Ein Bänderriss und schwerwiegende Behandlungsfehler kosteten Jacqueline Fritz aus der Südpfalz mit Anfang 20 das rechte Bein. Der Sport half ihr zurück ins Leben. Heute ist sie als "einbeinige Bergsteigerin" Profi-Athletin mit einer starken Botschaft.
Jacqueline Fritz scheut normalerweise keine Hürden - selbst wenn diese im wahrsten Sinne des Wortes besonders steil sind.

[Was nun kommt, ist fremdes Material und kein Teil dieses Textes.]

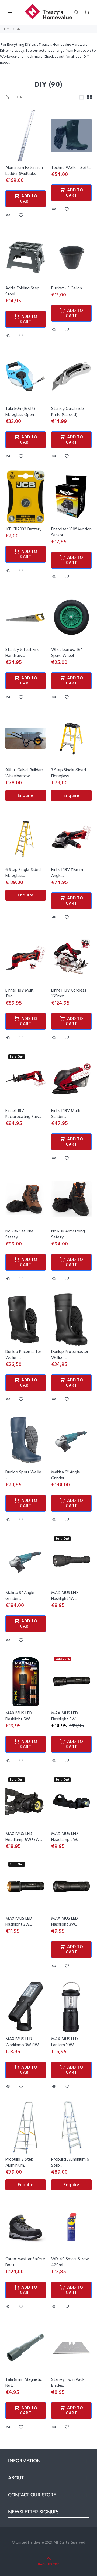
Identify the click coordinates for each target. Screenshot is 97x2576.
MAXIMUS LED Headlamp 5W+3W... (23, 1836)
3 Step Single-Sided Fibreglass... (68, 773)
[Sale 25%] (71, 1681)
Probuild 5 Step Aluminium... (19, 2162)
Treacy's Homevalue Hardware (63, 45)
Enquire (25, 795)
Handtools (82, 51)
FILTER (17, 97)
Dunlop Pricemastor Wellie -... (23, 1354)
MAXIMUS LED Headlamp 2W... (65, 1836)
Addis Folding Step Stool (22, 291)
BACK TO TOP (48, 2564)
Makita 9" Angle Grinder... (65, 1475)
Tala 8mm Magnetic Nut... (23, 2382)
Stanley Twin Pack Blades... (67, 2382)
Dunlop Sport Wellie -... (23, 1475)
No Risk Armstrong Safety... (68, 1234)
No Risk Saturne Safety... (19, 1234)
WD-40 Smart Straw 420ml (70, 2262)
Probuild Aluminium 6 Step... (70, 2162)
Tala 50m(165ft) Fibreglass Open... (20, 411)
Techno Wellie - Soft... (71, 167)
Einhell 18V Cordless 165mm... (68, 993)
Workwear (8, 57)
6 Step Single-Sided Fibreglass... (23, 872)
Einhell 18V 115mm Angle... (67, 872)
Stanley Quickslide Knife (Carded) (67, 411)
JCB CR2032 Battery (23, 529)
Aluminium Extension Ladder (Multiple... (24, 170)
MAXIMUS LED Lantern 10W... (64, 2042)
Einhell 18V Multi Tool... (19, 993)
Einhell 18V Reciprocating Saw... (23, 1113)
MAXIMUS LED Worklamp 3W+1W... (23, 2042)
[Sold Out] (71, 1560)
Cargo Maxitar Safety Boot (25, 2262)
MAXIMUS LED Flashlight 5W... (18, 1716)
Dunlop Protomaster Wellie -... (69, 1354)
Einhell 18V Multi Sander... (65, 1113)
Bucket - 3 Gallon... (67, 288)
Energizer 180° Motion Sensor (71, 532)
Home (7, 29)
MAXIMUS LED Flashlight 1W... (64, 1595)
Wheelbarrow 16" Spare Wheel (66, 652)
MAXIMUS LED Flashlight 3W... (18, 1921)
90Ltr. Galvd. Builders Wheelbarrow (24, 773)
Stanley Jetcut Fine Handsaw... (22, 652)
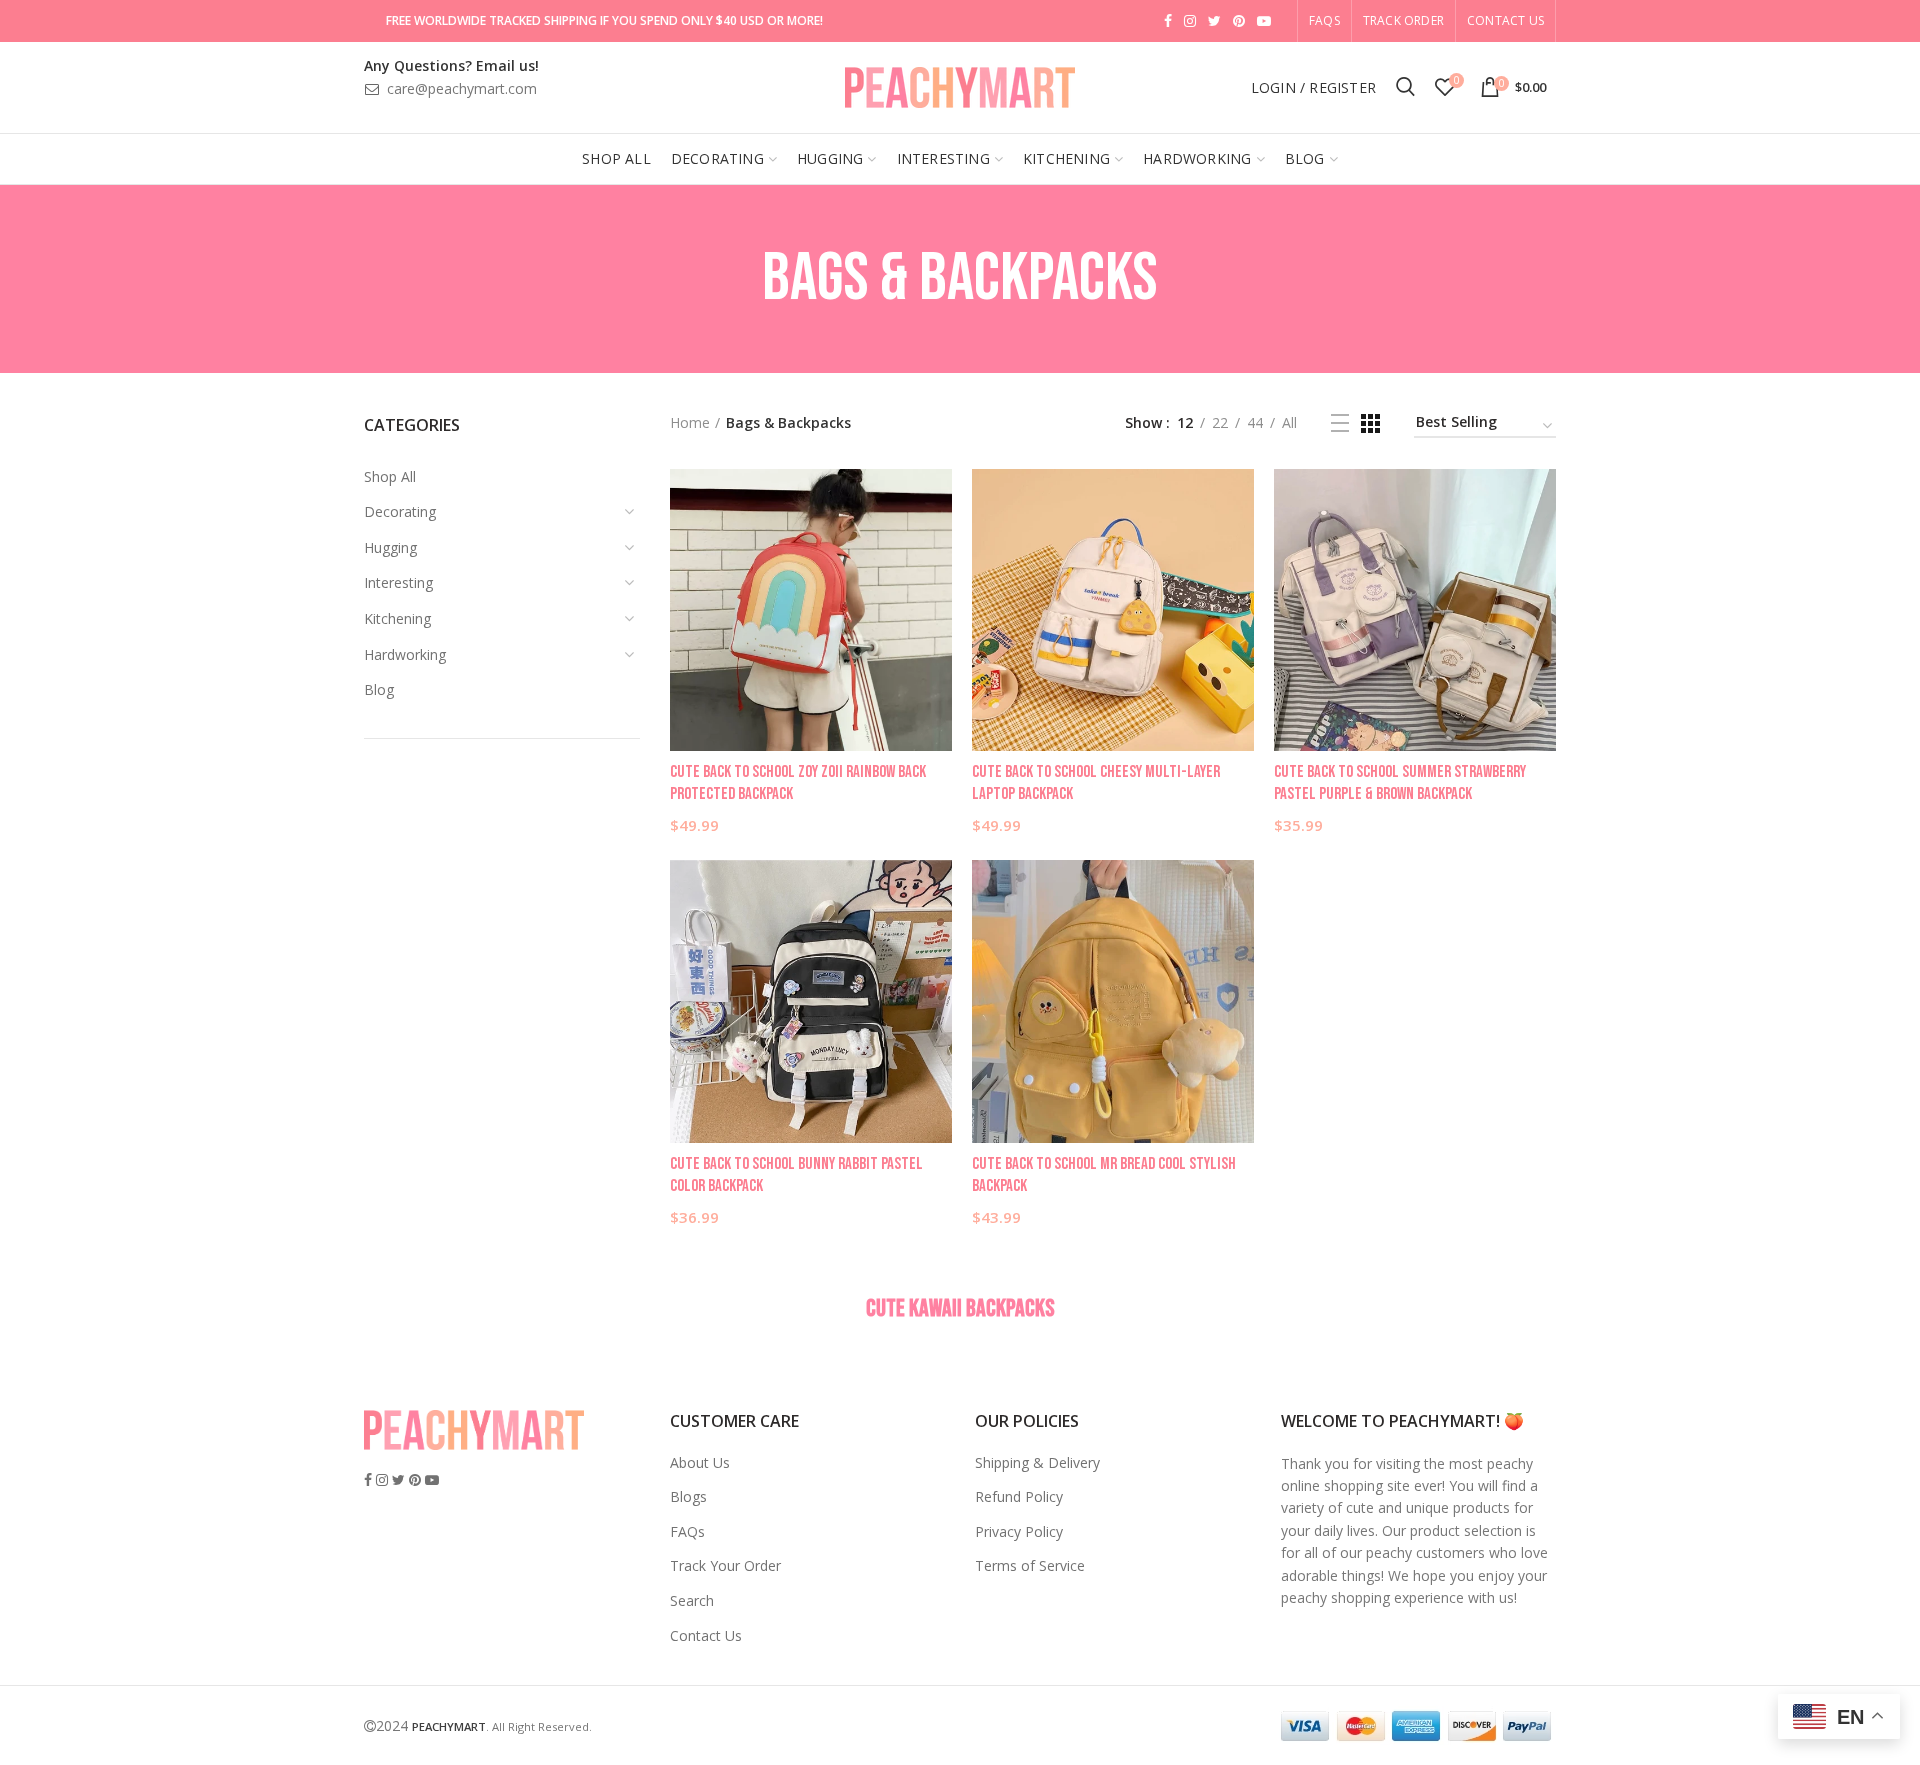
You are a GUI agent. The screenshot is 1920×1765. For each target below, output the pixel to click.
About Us (700, 1462)
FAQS (1324, 20)
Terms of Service (1030, 1565)
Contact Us (1505, 20)
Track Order (1403, 20)
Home (690, 422)
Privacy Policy (1019, 1531)
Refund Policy (1019, 1496)
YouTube (1264, 21)
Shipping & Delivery (1037, 1462)
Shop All (390, 476)
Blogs (688, 1496)
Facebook (1168, 21)
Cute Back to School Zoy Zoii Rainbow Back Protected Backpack (798, 783)
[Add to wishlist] (937, 501)
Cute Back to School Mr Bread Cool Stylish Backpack (1104, 1175)
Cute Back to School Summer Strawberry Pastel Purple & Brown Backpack (1400, 783)
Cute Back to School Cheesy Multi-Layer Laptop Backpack (1096, 783)
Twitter (1214, 21)
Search (692, 1600)
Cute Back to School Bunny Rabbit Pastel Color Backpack (796, 1175)
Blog (379, 689)
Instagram (1190, 21)
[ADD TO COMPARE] (937, 546)
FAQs (687, 1531)
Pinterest (1239, 21)
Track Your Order (725, 1565)
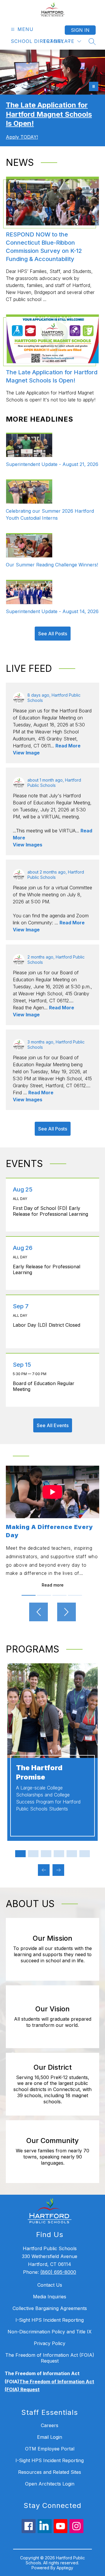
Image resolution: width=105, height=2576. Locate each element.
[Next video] (66, 1612)
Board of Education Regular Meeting (43, 1386)
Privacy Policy (49, 2343)
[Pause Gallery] (93, 86)
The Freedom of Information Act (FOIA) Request (49, 2358)
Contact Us (49, 2285)
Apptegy (65, 2567)
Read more (53, 1584)
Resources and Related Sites (49, 2472)
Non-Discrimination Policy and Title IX (50, 2332)
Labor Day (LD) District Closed (48, 1325)
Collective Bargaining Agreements (50, 2308)
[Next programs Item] (58, 1870)
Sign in (80, 30)
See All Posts (52, 633)
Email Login (49, 2437)
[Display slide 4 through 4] (59, 1853)
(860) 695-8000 (58, 2272)
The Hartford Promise (39, 1772)
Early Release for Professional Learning (46, 1269)
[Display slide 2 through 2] (33, 1853)
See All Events (53, 1425)
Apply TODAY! (22, 137)
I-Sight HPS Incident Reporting (49, 2320)
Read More (67, 746)
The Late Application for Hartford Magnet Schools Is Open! (49, 114)
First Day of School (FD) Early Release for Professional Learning (52, 1211)
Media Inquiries (49, 2297)
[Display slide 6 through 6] (84, 1853)
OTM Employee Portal (49, 2449)
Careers (49, 2425)
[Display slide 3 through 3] (46, 1853)
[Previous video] (38, 1612)
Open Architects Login (49, 2484)
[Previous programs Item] (44, 1870)
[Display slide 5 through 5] (71, 1853)
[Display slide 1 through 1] (20, 1853)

Beim Aufstieg zum 100 Meter hohen Granitfelsen Torre delle Giavine in Norditalien ist aber auch die 39-jährige Pfälzerin zunächst skeptisch. Es ist das erste Mal, dass sie ohne ihre Prothese in der freien Natur klettert. Sie sagt: "Ich habe einen Traum, ich will da hochkommen - aber tatsächlich habe ich keine Ahnung, ob es machbar ist."
Amputation nach Behandlungsfehler
Als Jugendliche tanzt Fritz, die im Winzerort Impflingen (Kreis Südliche Weinstraße) aufgewachsen ist, ambitioniert Ballett - bis sie im Training umknickt und sich die Bänder im Sprunggelenk reißt. Sie wird operiert, aber weil der Arzt einen Fehler macht und bei der OP Nerven durchtrennt, werden aus ein paar Wochen Zwangspause lange Jahre des Leidens. "Ich war acht Jahre im Krankenhaus und habe alles probiert, um das Bein zu retten. Letztendlich hat mir eine Ärztin gesagt, ich würde sterben, wenn das Bein dranbleibt", sagt Fritz.
Sie will zunächst nicht weiterleben, steht mehrfach am Scheideweg. 2008, mit 23 Jahren, entschließt sie sich dann doch zu einer Amputation. Das rechte Bein wird ihr oberhalb des Knies abgenommen. Der jungen Frau bereitet das große seelische und körperliche Probleme, sie wird abhängig von Schmerzmitteln.
Einbeinig über die Alpen
Den Weg zurück ins Leben ebnen ihr Sport und Natur. Bei einem Reha-Aufenthalt in Bayern lernt sie durch WG-Mitbewohner die Freude an den Bergen kennen, die sie anfangs, so sagt sie selbst, "gehasst" hat. Die bayerischen Alpen geben ihr neuen Mut. Seitdem erklimmt sie mit Prothese oder auf Krücken Gipfel um Gipfel, hat inzwischen weit mehr als 100 Berge bestiegen. 2016 überquerte sie einbeinig sogar die Alpen, über 300 Kilometer von Garmisch-Patenkirchen bis nach Meran in Südtirol. Immer mit dabei: Loui, ihr ausgebildeter Bergbegleithund.
Es war der Start für eine Laufbahn im Sport. Ihre eigene Werbeagentur gab die gelernte Grafikdesignerin zugunsten einer Profi-Karriere als Bergsteigerin und Kletterin auf. Seit 2017 ist Fritz Teil des deutschen Paraclimbing-Nationalteams, 2019 gewann sie Bronze bei der Para-WM. Paraclimbing wird in vier Jahren in Los Angeles erstmals zum Programm der Paralympics gehören. Darüber hinaus ist Fritz Klettertrainerin für Menschen mit und ohne Behinderung und ausgebildete Bergführerin. Sie führt Touren in ganz Europa - im Hochgebirge der Alpen ebenso wie im heimischen Pfälzerwald.
Mut machen und Vorbild sein
Besonders angetan haben es Fritz aber Extremtouren - so wie diesmal der steile Granitfelsen im Piemont. Ohne Prothese, mit nur drei Extremitäten und begleitet von einheimischen Bergführern erklimmt sie die Felswand in drei Stunden. Und zeigt damit der Welt wieder einmal, was für Menschen mit Behinderung möglich ist.